━━━━━ Dataset excerpts ━━━━━

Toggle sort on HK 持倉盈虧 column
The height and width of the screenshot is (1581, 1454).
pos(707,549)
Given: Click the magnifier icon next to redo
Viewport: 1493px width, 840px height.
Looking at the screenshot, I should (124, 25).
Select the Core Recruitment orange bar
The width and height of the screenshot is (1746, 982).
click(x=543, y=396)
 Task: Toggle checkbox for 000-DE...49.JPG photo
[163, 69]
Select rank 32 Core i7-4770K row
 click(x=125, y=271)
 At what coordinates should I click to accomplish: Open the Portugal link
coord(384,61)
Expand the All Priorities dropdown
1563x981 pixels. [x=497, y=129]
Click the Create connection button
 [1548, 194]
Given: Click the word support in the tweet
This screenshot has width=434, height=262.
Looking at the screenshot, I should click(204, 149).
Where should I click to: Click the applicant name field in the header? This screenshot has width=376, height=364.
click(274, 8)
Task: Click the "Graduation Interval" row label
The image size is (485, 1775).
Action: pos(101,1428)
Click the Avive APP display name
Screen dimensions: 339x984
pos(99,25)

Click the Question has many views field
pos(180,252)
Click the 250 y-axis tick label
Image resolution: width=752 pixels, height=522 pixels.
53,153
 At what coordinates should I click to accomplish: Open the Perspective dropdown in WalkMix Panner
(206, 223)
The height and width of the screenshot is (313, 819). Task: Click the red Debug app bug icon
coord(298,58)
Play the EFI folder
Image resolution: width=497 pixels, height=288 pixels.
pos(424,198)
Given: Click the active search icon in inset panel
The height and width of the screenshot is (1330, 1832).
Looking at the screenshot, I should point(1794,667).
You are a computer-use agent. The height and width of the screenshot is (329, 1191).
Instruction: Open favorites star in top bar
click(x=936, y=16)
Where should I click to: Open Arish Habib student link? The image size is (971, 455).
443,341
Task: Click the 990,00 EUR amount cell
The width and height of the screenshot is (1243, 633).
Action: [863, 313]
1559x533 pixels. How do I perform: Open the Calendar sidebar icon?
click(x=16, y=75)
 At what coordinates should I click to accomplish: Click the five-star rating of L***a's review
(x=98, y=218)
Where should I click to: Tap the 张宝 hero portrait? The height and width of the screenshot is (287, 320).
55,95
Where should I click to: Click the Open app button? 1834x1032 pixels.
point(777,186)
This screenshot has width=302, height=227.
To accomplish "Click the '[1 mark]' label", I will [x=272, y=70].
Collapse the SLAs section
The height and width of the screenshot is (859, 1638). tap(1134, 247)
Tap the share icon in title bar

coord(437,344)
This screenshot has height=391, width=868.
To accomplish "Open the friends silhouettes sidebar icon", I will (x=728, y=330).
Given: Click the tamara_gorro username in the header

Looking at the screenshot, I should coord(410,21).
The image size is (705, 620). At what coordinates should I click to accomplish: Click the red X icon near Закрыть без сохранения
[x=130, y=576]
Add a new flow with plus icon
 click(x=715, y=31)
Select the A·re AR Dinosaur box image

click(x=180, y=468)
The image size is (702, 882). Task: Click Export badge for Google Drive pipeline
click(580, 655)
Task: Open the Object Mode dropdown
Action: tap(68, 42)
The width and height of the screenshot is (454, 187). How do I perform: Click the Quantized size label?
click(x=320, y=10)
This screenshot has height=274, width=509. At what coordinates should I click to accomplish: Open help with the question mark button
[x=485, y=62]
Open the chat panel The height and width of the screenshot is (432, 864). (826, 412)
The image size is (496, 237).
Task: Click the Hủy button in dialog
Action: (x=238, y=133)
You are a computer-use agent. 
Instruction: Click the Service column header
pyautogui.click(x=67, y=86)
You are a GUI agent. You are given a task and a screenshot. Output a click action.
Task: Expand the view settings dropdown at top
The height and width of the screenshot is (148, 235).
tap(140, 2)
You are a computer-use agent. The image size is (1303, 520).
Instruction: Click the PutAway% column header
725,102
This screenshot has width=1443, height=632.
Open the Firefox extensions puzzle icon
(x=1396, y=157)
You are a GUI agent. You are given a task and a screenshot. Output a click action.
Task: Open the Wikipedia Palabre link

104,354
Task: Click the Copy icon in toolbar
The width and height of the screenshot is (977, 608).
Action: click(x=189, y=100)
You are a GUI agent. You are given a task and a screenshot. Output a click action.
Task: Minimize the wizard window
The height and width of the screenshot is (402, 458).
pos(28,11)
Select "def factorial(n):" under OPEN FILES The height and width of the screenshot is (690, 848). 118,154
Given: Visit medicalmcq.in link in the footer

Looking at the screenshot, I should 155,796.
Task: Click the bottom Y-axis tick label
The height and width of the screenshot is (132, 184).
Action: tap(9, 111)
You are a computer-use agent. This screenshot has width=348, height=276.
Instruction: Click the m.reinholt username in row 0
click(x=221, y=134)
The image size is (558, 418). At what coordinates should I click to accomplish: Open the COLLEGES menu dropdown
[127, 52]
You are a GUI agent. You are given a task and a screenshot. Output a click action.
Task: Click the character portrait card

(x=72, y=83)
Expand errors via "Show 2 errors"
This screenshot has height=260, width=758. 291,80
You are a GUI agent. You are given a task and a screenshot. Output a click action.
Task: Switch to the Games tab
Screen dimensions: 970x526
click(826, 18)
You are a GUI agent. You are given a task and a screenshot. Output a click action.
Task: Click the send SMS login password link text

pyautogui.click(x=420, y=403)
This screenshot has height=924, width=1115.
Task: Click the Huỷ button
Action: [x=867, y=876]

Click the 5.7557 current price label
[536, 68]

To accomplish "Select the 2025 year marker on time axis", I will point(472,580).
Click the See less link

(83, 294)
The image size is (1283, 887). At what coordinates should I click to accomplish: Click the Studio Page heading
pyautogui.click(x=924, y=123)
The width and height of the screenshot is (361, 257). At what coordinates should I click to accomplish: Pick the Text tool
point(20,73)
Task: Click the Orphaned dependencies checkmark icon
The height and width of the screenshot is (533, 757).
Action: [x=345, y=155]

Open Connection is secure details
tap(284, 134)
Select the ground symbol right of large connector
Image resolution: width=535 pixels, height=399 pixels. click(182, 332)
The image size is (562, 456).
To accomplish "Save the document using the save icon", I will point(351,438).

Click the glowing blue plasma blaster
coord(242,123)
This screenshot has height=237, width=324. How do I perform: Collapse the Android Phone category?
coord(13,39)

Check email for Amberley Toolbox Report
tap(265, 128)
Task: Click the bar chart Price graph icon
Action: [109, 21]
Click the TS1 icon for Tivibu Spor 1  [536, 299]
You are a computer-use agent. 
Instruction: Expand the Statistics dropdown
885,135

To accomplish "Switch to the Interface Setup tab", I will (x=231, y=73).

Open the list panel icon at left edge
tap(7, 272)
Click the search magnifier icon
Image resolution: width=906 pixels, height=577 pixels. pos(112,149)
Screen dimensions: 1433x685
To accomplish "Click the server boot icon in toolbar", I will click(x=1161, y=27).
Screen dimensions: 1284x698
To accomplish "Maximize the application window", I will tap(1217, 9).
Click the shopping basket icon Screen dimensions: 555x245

━━━━━

> [Problem requirements]:
Repeat every one of the dataset entries above word for word.

> [Complete answer]:
Toggle sort on HK 持倉盈虧 column
The height and width of the screenshot is (1581, 1454).
pos(707,549)
Given: Click the magnifier icon next to redo
Viewport: 1493px width, 840px height.
Looking at the screenshot, I should (124, 25).
Select the Core Recruitment orange bar
The width and height of the screenshot is (1746, 982).
click(x=543, y=396)
 Task: Toggle checkbox for 000-DE...49.JPG photo
[163, 69]
Select rank 32 Core i7-4770K row
 click(x=125, y=271)
 At what coordinates should I click to accomplish: Open the Portugal link
coord(384,61)
Expand the All Priorities dropdown
1563x981 pixels. [x=497, y=129]
Click the Create connection button
 [1548, 194]
Given: Click the word support in the tweet
This screenshot has width=434, height=262.
Looking at the screenshot, I should click(204, 149).
Where should I click to: Click the applicant name field in the header? This screenshot has width=376, height=364.
click(274, 8)
Task: Click the "Graduation Interval" row label
The image size is (485, 1775).
Action: pos(101,1428)
Click the Avive APP display name
Screen dimensions: 339x984
pos(99,25)

Click the Question has many views field
pos(180,252)
Click the 250 y-axis tick label
Image resolution: width=752 pixels, height=522 pixels.
53,153
 At what coordinates should I click to accomplish: Open the Perspective dropdown in WalkMix Panner
(206, 223)
The height and width of the screenshot is (313, 819). Task: Click the red Debug app bug icon
coord(298,58)
Play the EFI folder
Image resolution: width=497 pixels, height=288 pixels.
pos(424,198)
Given: Click the active search icon in inset panel
The height and width of the screenshot is (1330, 1832).
Looking at the screenshot, I should point(1794,667).
You are a computer-use agent. The height and width of the screenshot is (329, 1191).
Instruction: Open favorites star in top bar
click(x=936, y=16)
Where should I click to: Open Arish Habib student link? The image size is (971, 455).
443,341
Task: Click the 990,00 EUR amount cell
The width and height of the screenshot is (1243, 633).
Action: [863, 313]
1559x533 pixels. How do I perform: Open the Calendar sidebar icon?
click(x=16, y=75)
 At what coordinates should I click to accomplish: Click the five-star rating of L***a's review
(x=98, y=218)
Where should I click to: Tap the 张宝 hero portrait? The height and width of the screenshot is (287, 320).
55,95
Where should I click to: Click the Open app button? 1834x1032 pixels.
point(777,186)
This screenshot has width=302, height=227.
To accomplish "Click the '[1 mark]' label", I will [x=272, y=70].
Collapse the SLAs section
The height and width of the screenshot is (859, 1638). tap(1134, 247)
Tap the share icon in title bar

coord(437,344)
This screenshot has height=391, width=868.
To accomplish "Open the friends silhouettes sidebar icon", I will (x=728, y=330).
Given: Click the tamara_gorro username in the header

Looking at the screenshot, I should coord(410,21).
The image size is (705, 620). At what coordinates should I click to accomplish: Click the red X icon near Закрыть без сохранения
[x=130, y=576]
Add a new flow with plus icon
 click(x=715, y=31)
Select the A·re AR Dinosaur box image

click(x=180, y=468)
The image size is (702, 882). Task: Click Export badge for Google Drive pipeline
click(580, 655)
Task: Open the Object Mode dropdown
Action: tap(68, 42)
The width and height of the screenshot is (454, 187). How do I perform: Click the Quantized size label?
click(x=320, y=10)
This screenshot has height=274, width=509. At what coordinates should I click to accomplish: Open help with the question mark button
[x=485, y=62]
Open the chat panel The height and width of the screenshot is (432, 864). (826, 412)
The image size is (496, 237).
Task: Click the Hủy button in dialog
Action: (x=238, y=133)
You are a computer-use agent. 
Instruction: Click the Service column header
pyautogui.click(x=67, y=86)
You are a GUI agent. You are given a task and a screenshot. Output a click action.
Task: Expand the view settings dropdown at top
The height and width of the screenshot is (148, 235).
tap(140, 2)
You are a computer-use agent. The image size is (1303, 520).
Instruction: Click the PutAway% column header
725,102
This screenshot has width=1443, height=632.
Open the Firefox extensions puzzle icon
(x=1396, y=157)
You are a GUI agent. You are given a task and a screenshot. Output a click action.
Task: Open the Wikipedia Palabre link

104,354
Task: Click the Copy icon in toolbar
The width and height of the screenshot is (977, 608).
Action: click(x=189, y=100)
You are a GUI agent. You are given a task and a screenshot. Output a click action.
Task: Minimize the wizard window
The height and width of the screenshot is (402, 458).
pos(28,11)
Select "def factorial(n):" under OPEN FILES The height and width of the screenshot is (690, 848). 118,154
Given: Visit medicalmcq.in link in the footer

Looking at the screenshot, I should 155,796.
Task: Click the bottom Y-axis tick label
The height and width of the screenshot is (132, 184).
Action: tap(9, 111)
You are a computer-use agent. This screenshot has width=348, height=276.
Instruction: Click the m.reinholt username in row 0
click(x=221, y=134)
The image size is (558, 418). At what coordinates should I click to accomplish: Open the COLLEGES menu dropdown
[127, 52]
You are a GUI agent. You are given a task and a screenshot. Output a click action.
Task: Click the character portrait card

(x=72, y=83)
Expand errors via "Show 2 errors"
This screenshot has height=260, width=758. 291,80
You are a GUI agent. You are given a task and a screenshot. Output a click action.
Task: Switch to the Games tab
Screen dimensions: 970x526
click(826, 18)
You are a GUI agent. You are given a task and a screenshot. Output a click action.
Task: Click the send SMS login password link text

pyautogui.click(x=420, y=403)
This screenshot has height=924, width=1115.
Task: Click the Huỷ button
Action: [x=867, y=876]

Click the 5.7557 current price label
[536, 68]

To accomplish "Select the 2025 year marker on time axis", I will point(472,580).
Click the See less link

(83, 294)
The image size is (1283, 887). At what coordinates should I click to accomplish: Click the Studio Page heading
pyautogui.click(x=924, y=123)
The width and height of the screenshot is (361, 257). At what coordinates should I click to accomplish: Pick the Text tool
point(20,73)
Task: Click the Orphaned dependencies checkmark icon
The height and width of the screenshot is (533, 757).
Action: [x=345, y=155]

Open Connection is secure details
tap(284, 134)
Select the ground symbol right of large connector
Image resolution: width=535 pixels, height=399 pixels. click(182, 332)
The image size is (562, 456).
To accomplish "Save the document using the save icon", I will point(351,438).

Click the glowing blue plasma blaster
coord(242,123)
This screenshot has height=237, width=324. How do I perform: Collapse the Android Phone category?
coord(13,39)

Check email for Amberley Toolbox Report
tap(265, 128)
Task: Click the bar chart Price graph icon
Action: [109, 21]
Click the TS1 icon for Tivibu Spor 1  [536, 299]
You are a computer-use agent. 
Instruction: Expand the Statistics dropdown
885,135

To accomplish "Switch to the Interface Setup tab", I will (x=231, y=73).

Open the list panel icon at left edge
tap(7, 272)
Click the search magnifier icon
Image resolution: width=906 pixels, height=577 pixels. pos(112,149)
Screen dimensions: 1433x685
To accomplish "Click the server boot icon in toolbar", I will click(x=1161, y=27).
Screen dimensions: 1284x698
To accomplish "Maximize the application window", I will tap(1217, 9).
Click the shopping basket icon Screen dimensions: 555x245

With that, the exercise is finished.